INPUT DATA -

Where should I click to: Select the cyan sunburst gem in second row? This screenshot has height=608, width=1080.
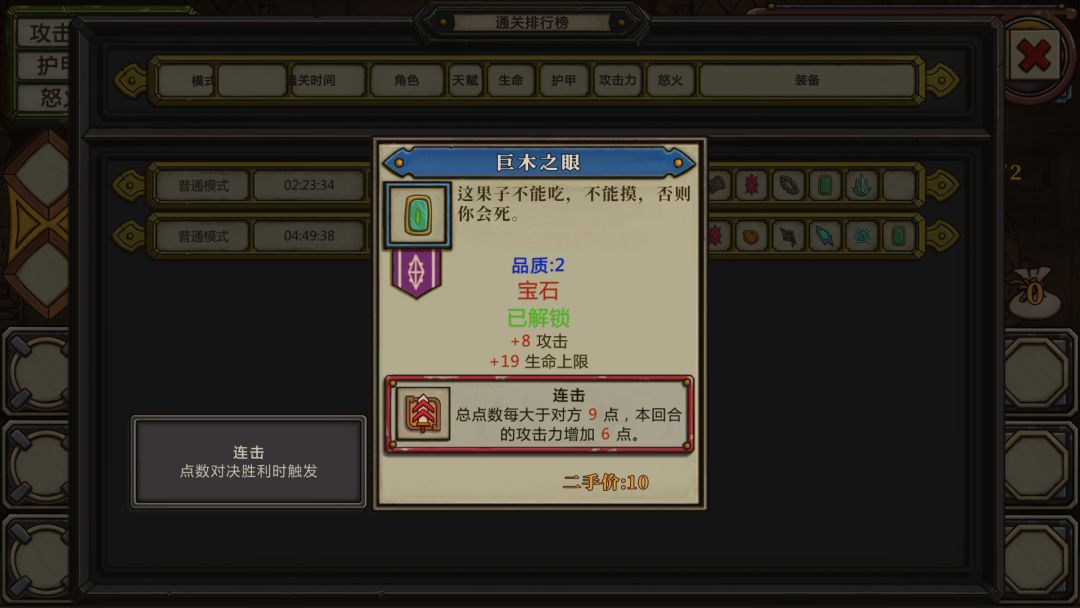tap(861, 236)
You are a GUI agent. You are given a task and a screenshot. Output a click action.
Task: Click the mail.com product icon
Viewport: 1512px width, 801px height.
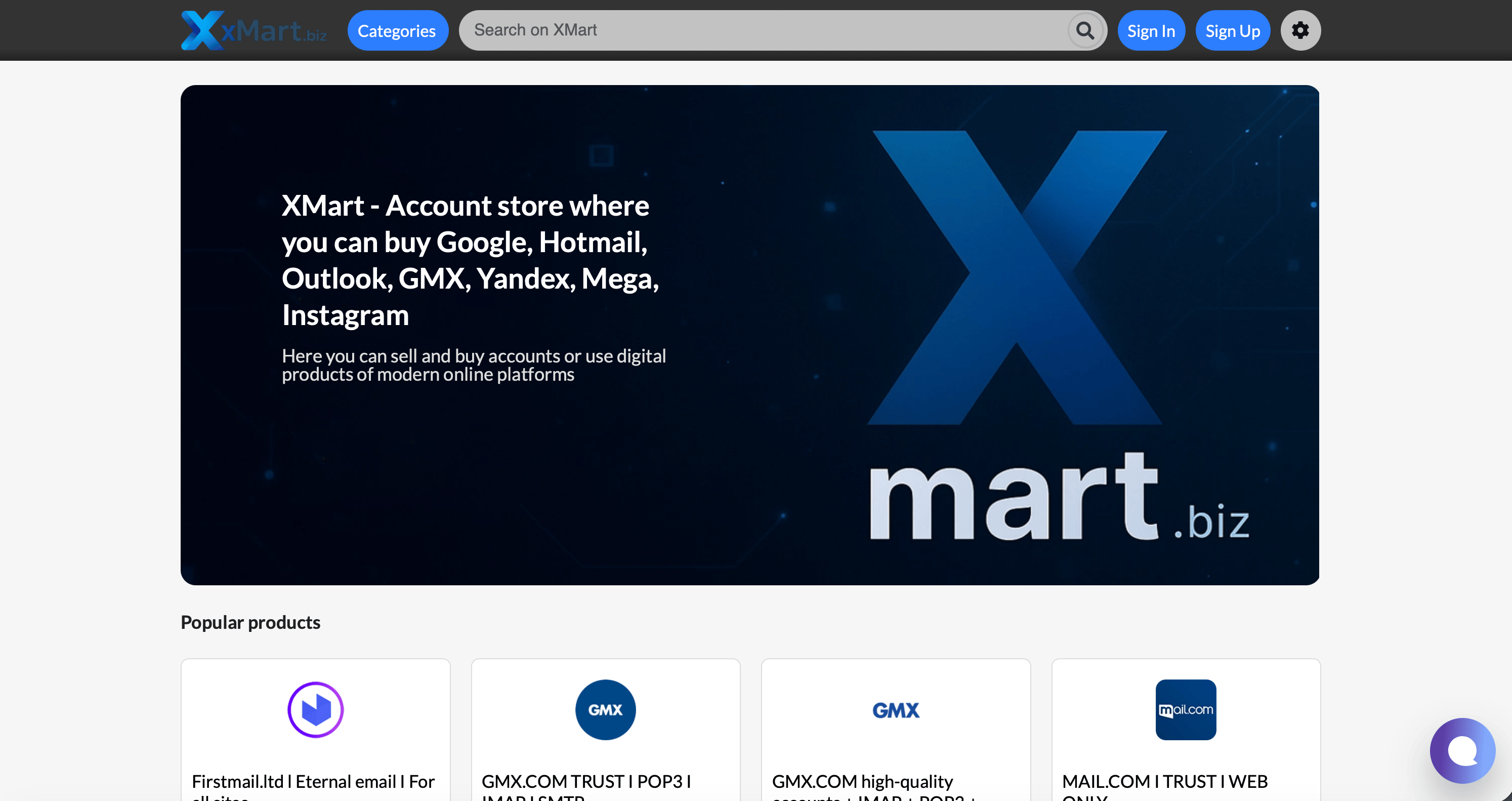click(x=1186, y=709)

...

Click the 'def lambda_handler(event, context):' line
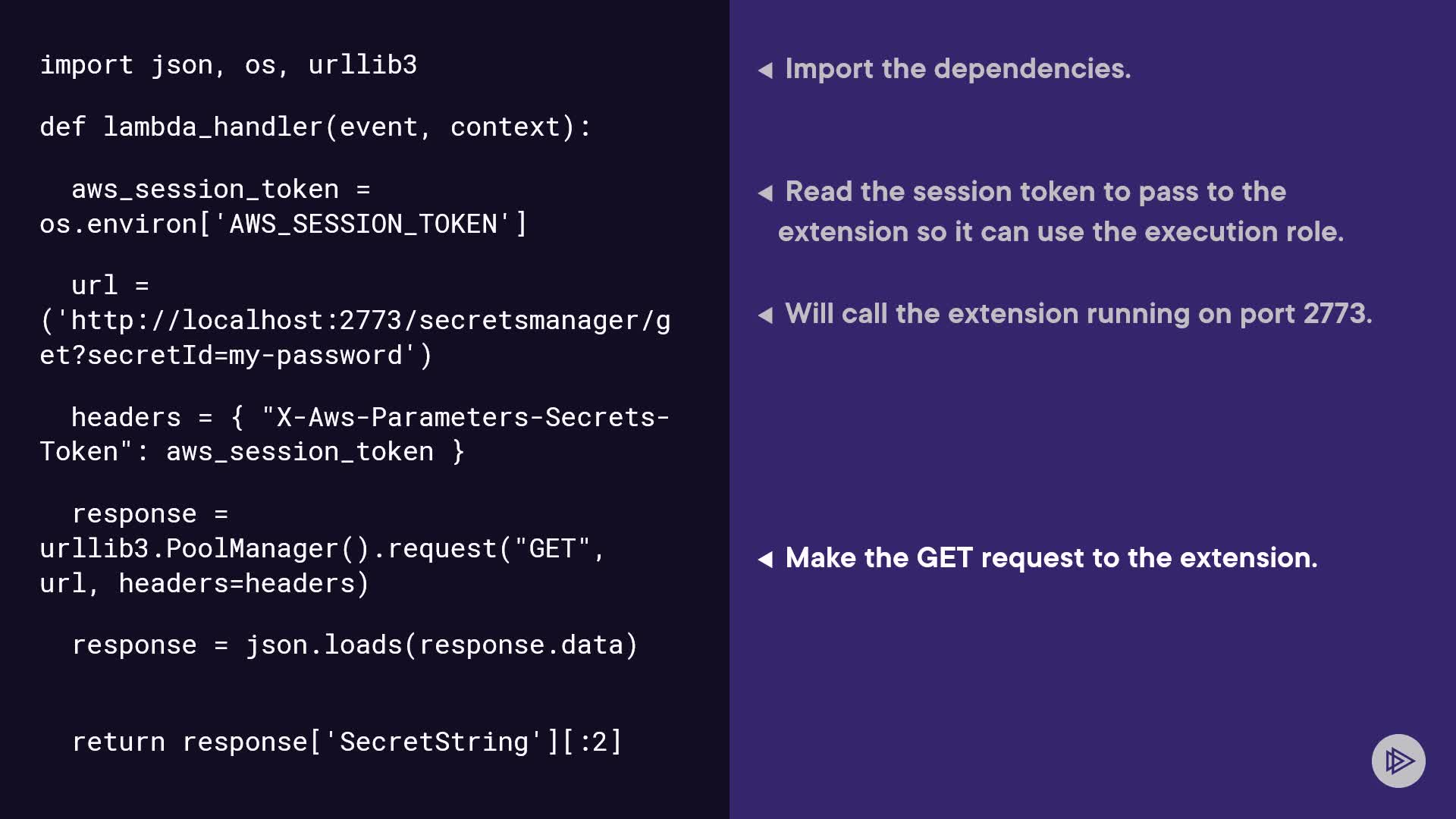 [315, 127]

TASK DESCRIPTION - Quote the data above exactly from the line with "Where should I" to the line with "Task: Click the mail.com product icon", both ends counted, and nothing else. Pictures don't go in.

REPLY -
Where should I click to: Select the cyan sunburst gem in second row? This screenshot has height=608, width=1080.
tap(861, 236)
You are a GUI agent. You are given a task and a screenshot. Output a click action.
Task: Click the mail.com product icon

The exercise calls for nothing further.